In the latest twist Tuesday, the legislation was adopted under a threat from several small Orthodox parties in Prime Minister Benjamin Netanyahu’s coalition to block passage of the overdue 1999 budget until parliament approved the new restrictions for religious councils. The bill passed by a vote of 50 to 49, with one abstention.

“It’s a slap in the face for the vast majority of the Jewish people and for Diaspora Jews,” said Rabbi Ehud Bandel, who heads the Conservative movement in Israel.

But in a move that stunned backers of the bill, Bandel said some Reform and Conservative representatives will go through the motions of agreeing to the new requirements. Israel’s Supreme Court recently ordered that the councils be opened to members of the more liberal movements, and several representatives have been appointed.

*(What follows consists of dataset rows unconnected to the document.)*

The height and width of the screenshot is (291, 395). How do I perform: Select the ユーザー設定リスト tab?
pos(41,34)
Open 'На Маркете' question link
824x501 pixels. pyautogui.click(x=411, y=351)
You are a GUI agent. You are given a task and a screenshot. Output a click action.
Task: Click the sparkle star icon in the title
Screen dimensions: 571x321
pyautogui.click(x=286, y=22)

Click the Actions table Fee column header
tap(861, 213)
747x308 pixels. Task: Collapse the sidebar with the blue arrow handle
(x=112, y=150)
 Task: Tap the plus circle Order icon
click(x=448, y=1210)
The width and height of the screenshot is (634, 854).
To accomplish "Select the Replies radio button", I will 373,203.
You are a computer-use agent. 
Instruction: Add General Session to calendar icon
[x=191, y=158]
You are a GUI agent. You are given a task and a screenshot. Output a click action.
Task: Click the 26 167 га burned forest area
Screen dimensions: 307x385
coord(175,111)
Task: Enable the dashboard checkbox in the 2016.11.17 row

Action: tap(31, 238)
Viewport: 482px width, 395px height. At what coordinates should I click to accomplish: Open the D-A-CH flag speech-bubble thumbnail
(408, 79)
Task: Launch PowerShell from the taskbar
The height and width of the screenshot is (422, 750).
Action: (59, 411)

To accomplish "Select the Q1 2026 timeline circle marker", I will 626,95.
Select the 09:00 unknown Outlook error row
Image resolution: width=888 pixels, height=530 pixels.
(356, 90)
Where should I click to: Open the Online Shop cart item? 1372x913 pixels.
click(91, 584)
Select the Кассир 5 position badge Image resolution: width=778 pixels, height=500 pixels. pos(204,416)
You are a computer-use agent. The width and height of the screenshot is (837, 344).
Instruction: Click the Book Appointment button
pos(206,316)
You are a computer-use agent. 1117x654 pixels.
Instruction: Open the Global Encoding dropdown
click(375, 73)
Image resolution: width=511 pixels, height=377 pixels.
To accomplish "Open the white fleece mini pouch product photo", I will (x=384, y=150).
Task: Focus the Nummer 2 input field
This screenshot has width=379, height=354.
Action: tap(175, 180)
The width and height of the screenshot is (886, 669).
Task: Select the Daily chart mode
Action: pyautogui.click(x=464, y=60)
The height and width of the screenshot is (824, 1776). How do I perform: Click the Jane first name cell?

Tuesday’s action is unlikely to resolve the overall dispute.

“We are not about to abandon the battlefield,” declared Rabbi Uri Regev, a leader of the Reform movement in Israel. “We will be attending these meetings and trying to reform the system. This legislation is an effort, explicitly, to delegitimize Reform and Conservative Jews in Israel.”

Rabbi Avraham Ravitz, a lawmaker from the Orthodox party United Torah Judaism who is also chairman of the parliamentary finance committee, said the bill was intended to ensure that religious councils are run according to Jewish law. Now, he said, he will have to think of another way to keep the councils exclusively Orthodox.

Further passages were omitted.